Broadly tunable vacuum-ultraviolet/extreme-ultraviolet radiation generated by resonant third-order frequency conversion in krypton

Abstract

Resonant third-order sum- and difference-frequency conversion (ωuv = 2ωR ± ωT) of pulsed-dye-laser radiation is investigated in the rare gas, Kr. The frequency ωR(λR = 216.6 nm) is resonant with the Kr two-photon transition 4p–5p[5/2, 2]. On tuning ωT in the range λT = 219–364 nm, the sum frequency generates light in the extreme ultraviolet (XUV) (λxuv = 72.5–83.5 nm). In agreement with theoretical predictions, the conversion efficiency η is almost constant within this spectral range. At input powers PR = 14 kW and PT = 400 kW, the pulse power of the XUV exceeded Pxuv = 20 W. However, absorptions in the Kr gas reduced the power of the detected XUV light to about 5 W (effective efficiency, η = 1.2 × 10−5). With laser light at λT = 272–737 nm, the difference frequency generates continuously tunable radiation in the vacuum ultraviolet (VUV) (λvuv = 127–180 nm). In this range, the conversion efficiency increases with wavelength by more than 1 order of magnitude.

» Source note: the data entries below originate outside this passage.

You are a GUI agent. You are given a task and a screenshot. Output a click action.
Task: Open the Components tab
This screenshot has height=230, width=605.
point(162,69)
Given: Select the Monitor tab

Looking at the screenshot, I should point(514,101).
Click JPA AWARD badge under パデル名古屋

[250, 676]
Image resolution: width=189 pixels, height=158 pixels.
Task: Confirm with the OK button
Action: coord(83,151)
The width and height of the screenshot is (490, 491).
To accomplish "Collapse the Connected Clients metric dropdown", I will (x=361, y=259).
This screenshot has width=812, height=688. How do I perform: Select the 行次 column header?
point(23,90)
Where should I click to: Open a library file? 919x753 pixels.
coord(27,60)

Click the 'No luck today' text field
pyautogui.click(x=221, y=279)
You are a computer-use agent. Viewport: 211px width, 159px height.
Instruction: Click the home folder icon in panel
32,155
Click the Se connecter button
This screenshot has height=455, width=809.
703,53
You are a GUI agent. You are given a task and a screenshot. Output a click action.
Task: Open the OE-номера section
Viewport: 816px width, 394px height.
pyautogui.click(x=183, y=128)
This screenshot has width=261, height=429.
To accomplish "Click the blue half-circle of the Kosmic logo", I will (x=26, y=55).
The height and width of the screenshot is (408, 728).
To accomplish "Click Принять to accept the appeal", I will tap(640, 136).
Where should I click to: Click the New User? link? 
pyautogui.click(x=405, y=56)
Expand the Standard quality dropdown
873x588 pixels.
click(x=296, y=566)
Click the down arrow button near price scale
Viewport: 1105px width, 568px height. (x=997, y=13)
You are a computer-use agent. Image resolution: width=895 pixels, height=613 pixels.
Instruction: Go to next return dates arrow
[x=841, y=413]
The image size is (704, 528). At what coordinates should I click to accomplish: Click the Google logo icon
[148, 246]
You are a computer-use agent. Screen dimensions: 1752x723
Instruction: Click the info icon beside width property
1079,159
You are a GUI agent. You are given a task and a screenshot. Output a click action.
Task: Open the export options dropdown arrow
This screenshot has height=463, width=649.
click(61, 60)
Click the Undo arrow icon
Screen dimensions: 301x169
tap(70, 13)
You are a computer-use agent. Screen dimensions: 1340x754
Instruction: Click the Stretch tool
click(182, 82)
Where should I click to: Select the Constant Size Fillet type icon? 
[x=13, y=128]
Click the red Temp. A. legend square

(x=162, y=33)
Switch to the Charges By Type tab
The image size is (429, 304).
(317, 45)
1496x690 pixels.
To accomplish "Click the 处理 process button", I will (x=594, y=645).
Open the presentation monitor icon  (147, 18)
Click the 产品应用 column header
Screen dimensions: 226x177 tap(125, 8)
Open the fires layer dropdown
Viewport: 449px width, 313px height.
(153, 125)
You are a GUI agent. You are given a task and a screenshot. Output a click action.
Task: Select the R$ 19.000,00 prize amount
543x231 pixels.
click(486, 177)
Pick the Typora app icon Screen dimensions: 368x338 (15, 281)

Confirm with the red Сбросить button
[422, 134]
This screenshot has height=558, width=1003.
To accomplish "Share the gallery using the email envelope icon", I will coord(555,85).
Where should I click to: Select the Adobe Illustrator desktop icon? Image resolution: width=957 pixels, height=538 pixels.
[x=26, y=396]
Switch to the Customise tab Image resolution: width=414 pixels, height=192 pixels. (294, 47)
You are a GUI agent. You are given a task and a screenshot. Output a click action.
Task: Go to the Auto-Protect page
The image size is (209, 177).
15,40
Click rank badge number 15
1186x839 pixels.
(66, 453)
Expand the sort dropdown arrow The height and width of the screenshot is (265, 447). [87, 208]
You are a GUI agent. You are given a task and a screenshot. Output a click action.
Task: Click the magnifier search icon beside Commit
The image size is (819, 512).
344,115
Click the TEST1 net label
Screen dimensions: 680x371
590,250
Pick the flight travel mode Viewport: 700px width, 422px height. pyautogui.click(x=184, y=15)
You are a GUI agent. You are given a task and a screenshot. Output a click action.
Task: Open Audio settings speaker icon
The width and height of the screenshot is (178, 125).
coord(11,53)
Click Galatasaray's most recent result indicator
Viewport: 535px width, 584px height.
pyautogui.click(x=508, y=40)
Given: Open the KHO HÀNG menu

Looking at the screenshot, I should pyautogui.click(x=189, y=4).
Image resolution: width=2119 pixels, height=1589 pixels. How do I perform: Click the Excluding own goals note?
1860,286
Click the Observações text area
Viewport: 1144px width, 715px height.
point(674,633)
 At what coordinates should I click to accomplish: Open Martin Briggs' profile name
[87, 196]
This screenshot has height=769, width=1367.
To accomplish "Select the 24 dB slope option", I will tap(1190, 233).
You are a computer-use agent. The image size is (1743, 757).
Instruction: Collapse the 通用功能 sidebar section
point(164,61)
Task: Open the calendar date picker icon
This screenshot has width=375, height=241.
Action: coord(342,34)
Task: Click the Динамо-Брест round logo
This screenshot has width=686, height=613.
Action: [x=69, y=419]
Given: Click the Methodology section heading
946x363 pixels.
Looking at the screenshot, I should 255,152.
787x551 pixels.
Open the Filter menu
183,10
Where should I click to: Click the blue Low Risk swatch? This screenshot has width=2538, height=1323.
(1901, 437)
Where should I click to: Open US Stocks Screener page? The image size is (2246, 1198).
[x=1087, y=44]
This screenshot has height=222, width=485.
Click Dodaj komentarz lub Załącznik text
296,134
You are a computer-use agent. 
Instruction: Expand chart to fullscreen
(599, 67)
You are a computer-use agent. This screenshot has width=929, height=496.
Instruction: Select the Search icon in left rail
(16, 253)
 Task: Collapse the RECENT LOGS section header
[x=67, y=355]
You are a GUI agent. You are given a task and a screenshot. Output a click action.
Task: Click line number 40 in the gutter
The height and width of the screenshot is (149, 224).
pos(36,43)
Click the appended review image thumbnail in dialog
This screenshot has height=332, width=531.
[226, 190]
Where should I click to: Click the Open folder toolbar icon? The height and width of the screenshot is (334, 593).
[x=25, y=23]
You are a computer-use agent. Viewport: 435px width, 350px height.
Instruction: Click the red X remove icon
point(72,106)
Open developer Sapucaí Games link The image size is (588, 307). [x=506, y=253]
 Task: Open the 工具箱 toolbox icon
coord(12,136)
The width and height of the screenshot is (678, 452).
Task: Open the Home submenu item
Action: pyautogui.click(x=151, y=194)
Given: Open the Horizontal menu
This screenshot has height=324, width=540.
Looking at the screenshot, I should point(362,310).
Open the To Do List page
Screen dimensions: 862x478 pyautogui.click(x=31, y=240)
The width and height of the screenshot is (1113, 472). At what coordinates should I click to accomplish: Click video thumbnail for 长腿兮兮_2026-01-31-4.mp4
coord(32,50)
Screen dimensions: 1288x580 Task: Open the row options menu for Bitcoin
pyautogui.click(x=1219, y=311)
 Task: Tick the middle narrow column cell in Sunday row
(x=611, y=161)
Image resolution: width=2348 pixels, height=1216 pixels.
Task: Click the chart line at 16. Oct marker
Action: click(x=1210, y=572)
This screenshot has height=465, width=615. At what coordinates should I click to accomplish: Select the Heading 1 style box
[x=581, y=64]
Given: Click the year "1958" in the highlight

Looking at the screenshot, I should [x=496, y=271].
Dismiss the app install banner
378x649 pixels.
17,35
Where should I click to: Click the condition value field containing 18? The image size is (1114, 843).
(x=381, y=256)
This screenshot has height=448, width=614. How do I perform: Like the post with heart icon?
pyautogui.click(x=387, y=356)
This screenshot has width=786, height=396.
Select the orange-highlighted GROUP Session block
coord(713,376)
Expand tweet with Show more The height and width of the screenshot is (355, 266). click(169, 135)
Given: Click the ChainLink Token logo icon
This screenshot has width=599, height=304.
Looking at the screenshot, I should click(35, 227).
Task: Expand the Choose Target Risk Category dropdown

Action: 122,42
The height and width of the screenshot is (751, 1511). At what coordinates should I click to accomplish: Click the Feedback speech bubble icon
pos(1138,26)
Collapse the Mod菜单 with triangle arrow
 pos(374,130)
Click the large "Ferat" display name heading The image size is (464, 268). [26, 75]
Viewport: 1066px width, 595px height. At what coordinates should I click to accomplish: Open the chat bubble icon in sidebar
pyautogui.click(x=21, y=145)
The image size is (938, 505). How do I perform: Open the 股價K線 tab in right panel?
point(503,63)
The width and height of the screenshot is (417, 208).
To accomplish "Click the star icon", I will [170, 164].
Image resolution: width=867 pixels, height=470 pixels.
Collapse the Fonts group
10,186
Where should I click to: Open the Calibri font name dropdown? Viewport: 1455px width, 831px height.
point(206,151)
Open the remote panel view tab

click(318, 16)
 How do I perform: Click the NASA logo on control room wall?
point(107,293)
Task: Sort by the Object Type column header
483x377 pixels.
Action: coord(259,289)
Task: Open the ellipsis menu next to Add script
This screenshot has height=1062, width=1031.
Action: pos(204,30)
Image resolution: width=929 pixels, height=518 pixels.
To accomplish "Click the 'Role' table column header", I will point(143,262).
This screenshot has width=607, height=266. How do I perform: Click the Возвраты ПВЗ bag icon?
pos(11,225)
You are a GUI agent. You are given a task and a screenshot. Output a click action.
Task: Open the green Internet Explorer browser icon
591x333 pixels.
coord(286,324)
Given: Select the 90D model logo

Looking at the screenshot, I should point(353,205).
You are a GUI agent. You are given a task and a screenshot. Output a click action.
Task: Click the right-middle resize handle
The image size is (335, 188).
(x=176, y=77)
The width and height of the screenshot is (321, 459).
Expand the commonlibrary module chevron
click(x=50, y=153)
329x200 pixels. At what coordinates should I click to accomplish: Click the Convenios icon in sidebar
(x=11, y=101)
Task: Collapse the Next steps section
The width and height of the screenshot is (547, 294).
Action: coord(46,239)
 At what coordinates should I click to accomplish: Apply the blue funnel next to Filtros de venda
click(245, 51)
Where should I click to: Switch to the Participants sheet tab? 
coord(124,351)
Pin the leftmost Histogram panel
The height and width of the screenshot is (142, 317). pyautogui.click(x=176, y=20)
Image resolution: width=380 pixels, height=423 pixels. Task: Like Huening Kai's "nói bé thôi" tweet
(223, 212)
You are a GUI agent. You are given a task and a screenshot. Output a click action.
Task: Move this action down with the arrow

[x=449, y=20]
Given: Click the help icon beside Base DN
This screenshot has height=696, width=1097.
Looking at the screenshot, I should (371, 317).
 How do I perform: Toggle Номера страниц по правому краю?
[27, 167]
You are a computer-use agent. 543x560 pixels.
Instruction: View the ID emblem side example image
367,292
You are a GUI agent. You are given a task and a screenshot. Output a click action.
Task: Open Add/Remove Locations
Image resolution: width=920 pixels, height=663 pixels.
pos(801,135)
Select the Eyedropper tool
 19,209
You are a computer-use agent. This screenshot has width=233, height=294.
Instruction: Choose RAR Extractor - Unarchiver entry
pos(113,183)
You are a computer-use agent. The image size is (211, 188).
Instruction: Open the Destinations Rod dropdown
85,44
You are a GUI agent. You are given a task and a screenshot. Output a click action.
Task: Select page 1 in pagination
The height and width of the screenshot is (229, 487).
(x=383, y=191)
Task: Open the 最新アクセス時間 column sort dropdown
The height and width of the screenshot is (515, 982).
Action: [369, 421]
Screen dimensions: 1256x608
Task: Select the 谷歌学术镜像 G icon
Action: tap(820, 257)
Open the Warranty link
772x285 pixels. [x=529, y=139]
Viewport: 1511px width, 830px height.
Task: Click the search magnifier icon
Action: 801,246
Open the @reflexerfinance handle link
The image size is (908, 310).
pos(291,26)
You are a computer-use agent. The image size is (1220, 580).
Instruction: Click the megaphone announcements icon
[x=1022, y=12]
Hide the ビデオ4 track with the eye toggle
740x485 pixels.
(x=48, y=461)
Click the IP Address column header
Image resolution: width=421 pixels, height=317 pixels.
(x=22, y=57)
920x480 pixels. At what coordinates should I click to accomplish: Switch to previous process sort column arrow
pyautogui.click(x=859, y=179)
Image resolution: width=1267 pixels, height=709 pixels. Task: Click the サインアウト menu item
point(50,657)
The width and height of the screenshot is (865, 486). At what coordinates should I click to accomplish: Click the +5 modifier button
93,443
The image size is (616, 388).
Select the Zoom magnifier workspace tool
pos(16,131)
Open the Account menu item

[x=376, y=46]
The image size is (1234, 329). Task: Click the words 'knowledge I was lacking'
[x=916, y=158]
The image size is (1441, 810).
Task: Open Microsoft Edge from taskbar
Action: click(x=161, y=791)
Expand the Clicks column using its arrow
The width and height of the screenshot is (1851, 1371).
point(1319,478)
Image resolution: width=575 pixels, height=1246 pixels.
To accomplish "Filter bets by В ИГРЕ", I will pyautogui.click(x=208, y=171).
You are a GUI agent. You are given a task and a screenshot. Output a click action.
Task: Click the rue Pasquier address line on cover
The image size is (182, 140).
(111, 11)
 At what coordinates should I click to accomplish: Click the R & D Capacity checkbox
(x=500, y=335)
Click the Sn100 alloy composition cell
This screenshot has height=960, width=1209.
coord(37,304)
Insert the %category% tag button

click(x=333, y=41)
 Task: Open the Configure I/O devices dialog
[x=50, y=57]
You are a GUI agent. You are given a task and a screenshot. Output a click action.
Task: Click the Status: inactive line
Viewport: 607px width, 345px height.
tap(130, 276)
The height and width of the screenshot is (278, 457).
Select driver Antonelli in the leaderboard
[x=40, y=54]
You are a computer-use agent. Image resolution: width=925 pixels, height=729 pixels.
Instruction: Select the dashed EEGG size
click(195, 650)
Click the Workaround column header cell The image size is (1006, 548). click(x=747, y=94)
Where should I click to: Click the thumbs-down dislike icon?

At λvuv = 135 nm, for example, input powers PR = 0.2 MW and PT = 1.2 MW generate VUV light with Pvuv = 250 W (n = 1.8 × 10−4). At λvuv = 175 nm, a lower input (PR = 80 kW, PT = 560 kW) produced VUV light pulses of Pvuv = 1.8 kW (η = 2.8 × 10−3). This spectral variation of η is in agreement with the calculated wavelength dependence of the nonlinear susceptibility and of the gas pressure required for optimum VUV output.